WHAT TO DO >> Within the listing below, give again exactly the lines between the one containing "Sign up (64, 1506)" and the one containing "[RSS] (801, 10)", inclusive, pictures left aside.

RECORD EXCERPTS >>
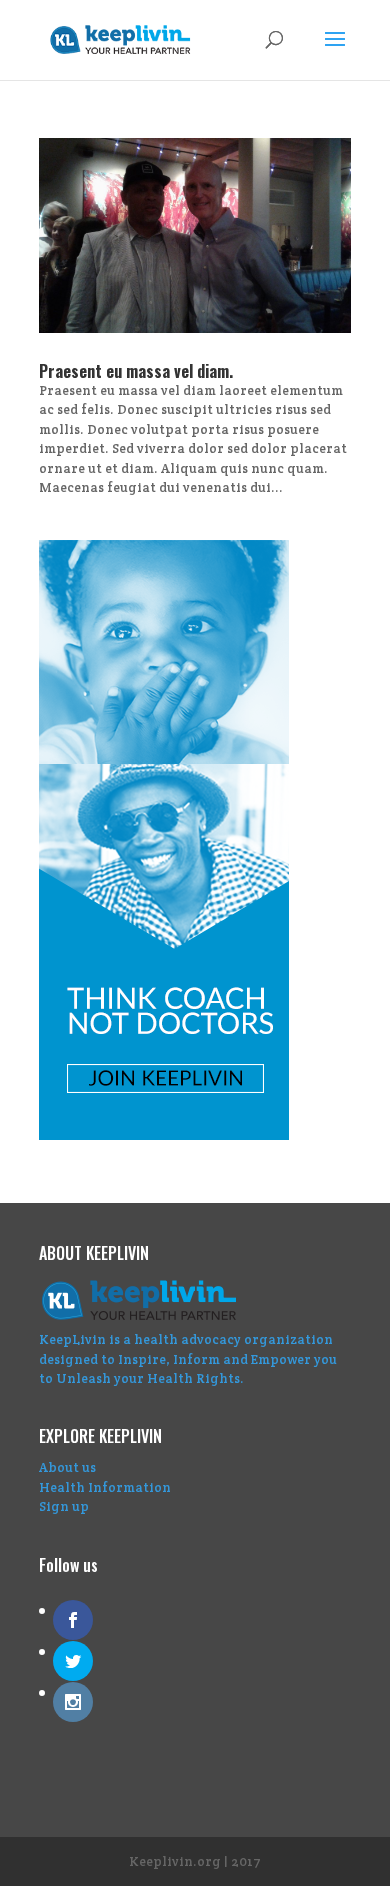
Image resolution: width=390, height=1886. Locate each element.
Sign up (64, 1506)
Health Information (105, 1487)
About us (67, 1467)
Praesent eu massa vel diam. (136, 371)
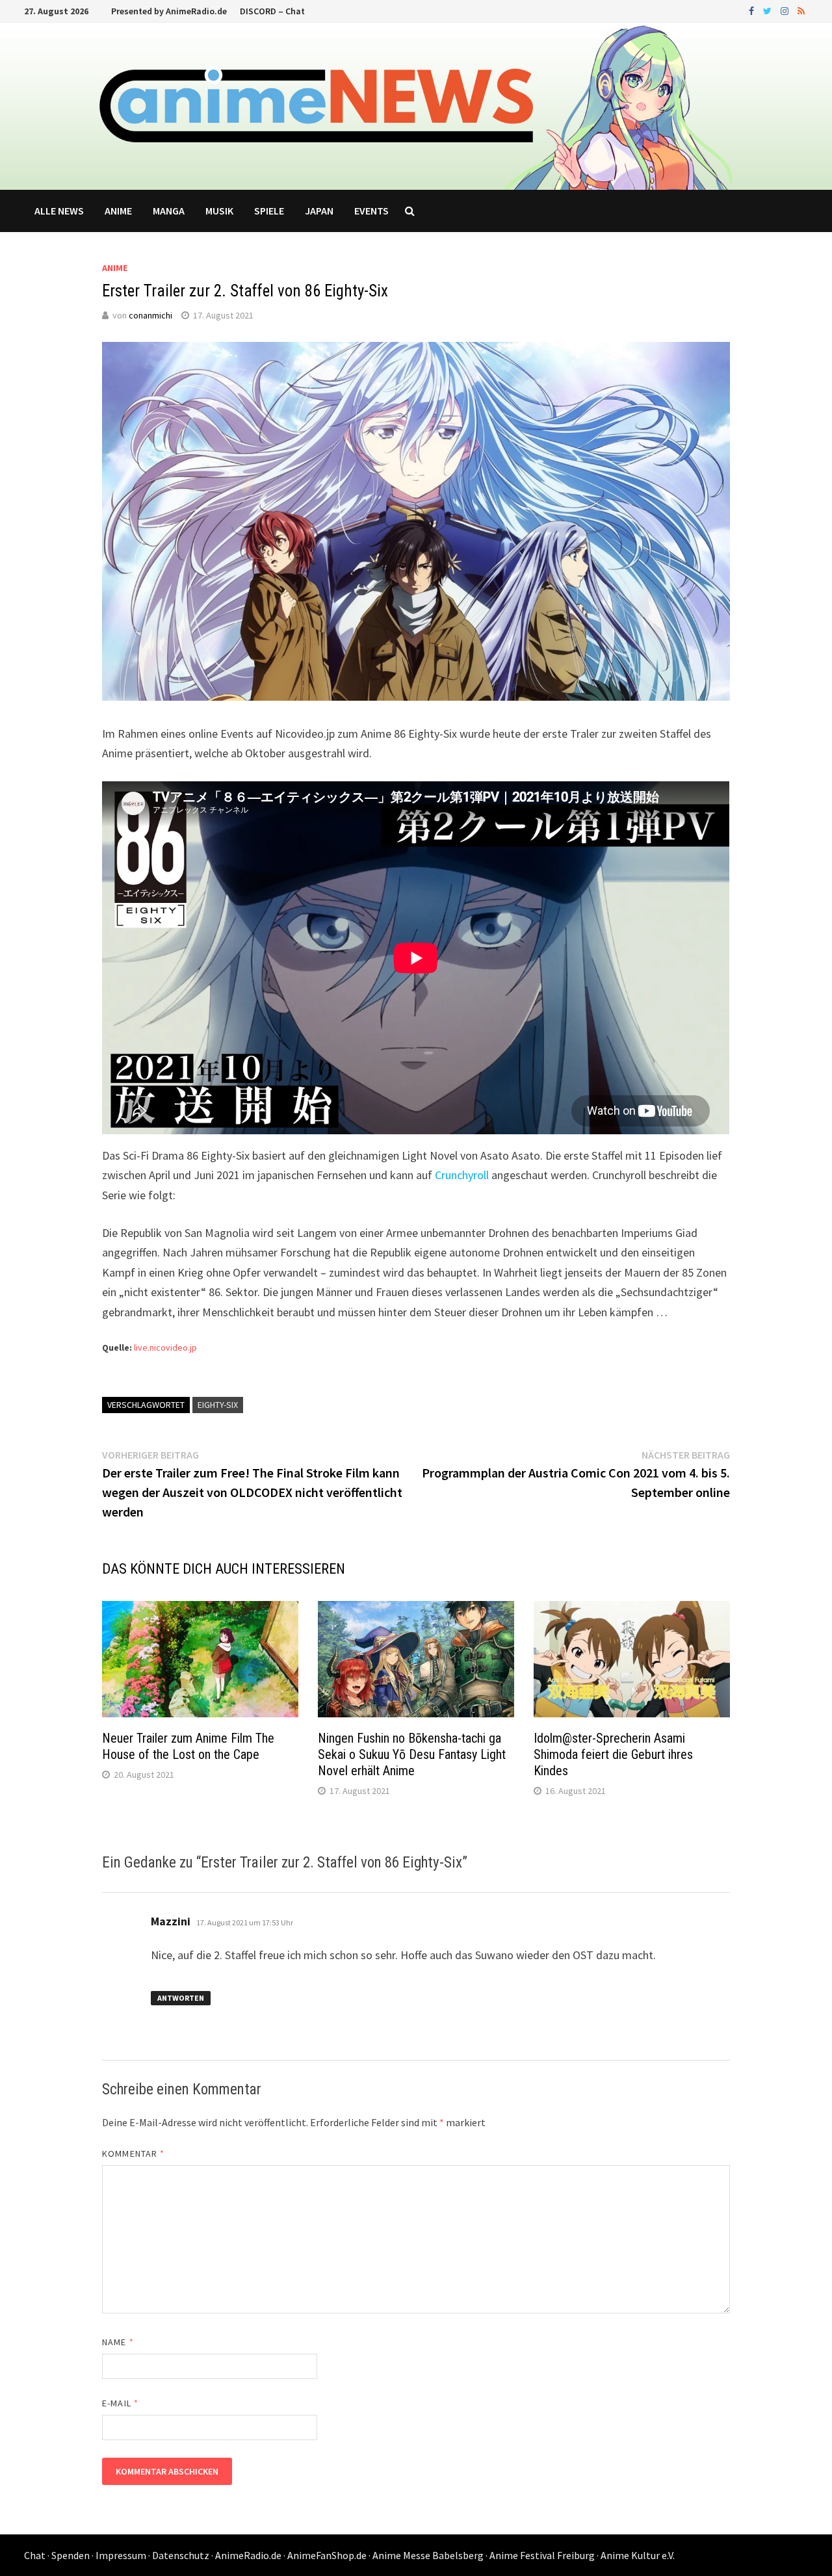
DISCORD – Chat (272, 11)
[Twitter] (768, 10)
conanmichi (150, 315)
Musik (219, 210)
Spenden (70, 2555)
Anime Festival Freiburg (542, 2555)
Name (117, 2342)
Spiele (269, 210)
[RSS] (801, 10)
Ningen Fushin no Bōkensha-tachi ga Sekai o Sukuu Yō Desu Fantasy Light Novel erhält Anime (412, 1754)
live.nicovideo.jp (165, 1347)
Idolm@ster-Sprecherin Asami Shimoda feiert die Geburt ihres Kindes (613, 1754)
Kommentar (133, 2153)
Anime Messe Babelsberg (428, 2555)
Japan (319, 210)
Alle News (59, 210)
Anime (118, 210)
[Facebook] (753, 10)
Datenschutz (180, 2555)
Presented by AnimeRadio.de (169, 11)
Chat (35, 2555)
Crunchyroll (463, 1174)
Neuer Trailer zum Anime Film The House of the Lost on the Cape (188, 1746)
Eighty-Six (218, 1405)
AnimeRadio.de (248, 2555)
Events (371, 210)
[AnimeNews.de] (416, 105)
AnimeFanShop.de (327, 2555)
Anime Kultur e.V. (638, 2555)
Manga (169, 210)
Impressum (121, 2555)
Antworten (180, 1998)
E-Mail (120, 2403)
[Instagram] (785, 10)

WRITTEN RESPONSE >>
Sign up (64, 1506)
Health Information (105, 1487)
About us (67, 1467)
Praesent eu massa vel diam. (136, 371)
DISCORD – Chat (272, 11)
[Twitter] (768, 10)
conanmichi (150, 315)
Musik (219, 210)
Spenden (70, 2555)
Anime Festival Freiburg (542, 2555)
Name (117, 2342)
Spiele (269, 210)
[RSS] (801, 10)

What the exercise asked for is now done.